◆ Required action
Once the line containing "Instruction: Grow font" is found in the entries below, restate it and each following line word for word, stopping after the line containing "Task: Click the".

Stored records:
=== Section Start ===

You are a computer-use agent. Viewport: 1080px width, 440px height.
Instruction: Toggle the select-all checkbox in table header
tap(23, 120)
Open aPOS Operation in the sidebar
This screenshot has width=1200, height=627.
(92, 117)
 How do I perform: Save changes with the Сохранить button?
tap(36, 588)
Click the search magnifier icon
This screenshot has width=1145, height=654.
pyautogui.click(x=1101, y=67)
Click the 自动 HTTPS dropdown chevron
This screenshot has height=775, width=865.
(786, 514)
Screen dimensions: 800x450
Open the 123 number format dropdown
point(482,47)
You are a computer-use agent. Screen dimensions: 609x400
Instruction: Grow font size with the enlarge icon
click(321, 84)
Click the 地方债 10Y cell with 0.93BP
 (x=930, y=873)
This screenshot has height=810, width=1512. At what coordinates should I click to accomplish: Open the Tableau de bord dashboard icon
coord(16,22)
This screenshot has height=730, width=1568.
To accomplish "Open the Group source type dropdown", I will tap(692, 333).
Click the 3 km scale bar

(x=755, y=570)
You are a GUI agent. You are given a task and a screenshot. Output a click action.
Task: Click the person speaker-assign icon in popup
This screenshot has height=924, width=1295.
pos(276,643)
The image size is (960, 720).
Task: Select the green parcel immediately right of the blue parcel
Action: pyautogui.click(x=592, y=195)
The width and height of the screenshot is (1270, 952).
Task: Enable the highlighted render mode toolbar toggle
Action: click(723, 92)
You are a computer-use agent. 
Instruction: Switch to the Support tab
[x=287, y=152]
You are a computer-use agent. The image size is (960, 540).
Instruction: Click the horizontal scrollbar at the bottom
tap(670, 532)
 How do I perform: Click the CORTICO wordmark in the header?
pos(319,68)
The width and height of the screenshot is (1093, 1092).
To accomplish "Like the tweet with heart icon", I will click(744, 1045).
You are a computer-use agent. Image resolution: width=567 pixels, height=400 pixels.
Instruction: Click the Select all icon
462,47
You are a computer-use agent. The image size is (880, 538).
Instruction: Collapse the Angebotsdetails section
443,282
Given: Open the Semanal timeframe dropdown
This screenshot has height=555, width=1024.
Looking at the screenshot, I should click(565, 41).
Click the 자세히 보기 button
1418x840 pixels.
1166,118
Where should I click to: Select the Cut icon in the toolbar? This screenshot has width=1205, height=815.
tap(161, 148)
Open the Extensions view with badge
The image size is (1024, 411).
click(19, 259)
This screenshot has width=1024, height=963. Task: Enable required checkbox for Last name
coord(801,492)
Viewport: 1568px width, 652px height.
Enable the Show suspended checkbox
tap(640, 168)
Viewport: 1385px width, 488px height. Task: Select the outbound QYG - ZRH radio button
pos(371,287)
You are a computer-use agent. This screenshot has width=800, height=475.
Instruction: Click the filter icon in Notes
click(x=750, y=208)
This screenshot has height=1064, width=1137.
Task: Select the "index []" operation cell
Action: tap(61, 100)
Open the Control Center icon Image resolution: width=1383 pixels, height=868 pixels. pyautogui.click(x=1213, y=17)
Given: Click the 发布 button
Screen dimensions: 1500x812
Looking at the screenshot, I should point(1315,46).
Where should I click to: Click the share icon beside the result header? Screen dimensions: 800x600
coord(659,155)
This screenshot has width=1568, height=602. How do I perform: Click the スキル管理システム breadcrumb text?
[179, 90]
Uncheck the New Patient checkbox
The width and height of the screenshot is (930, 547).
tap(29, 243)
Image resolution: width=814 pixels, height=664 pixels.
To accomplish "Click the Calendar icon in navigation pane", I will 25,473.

=== Section End ===

◆ Response
Instruction: Grow font size with the enlarge icon
click(321, 84)
Click the 地方债 10Y cell with 0.93BP
 (x=930, y=873)
This screenshot has height=810, width=1512. At what coordinates should I click to accomplish: Open the Tableau de bord dashboard icon
coord(16,22)
This screenshot has height=730, width=1568.
To accomplish "Open the Group source type dropdown", I will tap(692, 333).
Click the 3 km scale bar

(x=755, y=570)
You are a GUI agent. You are given a task and a screenshot. Output a click action.
Task: Click the person speaker-assign icon in popup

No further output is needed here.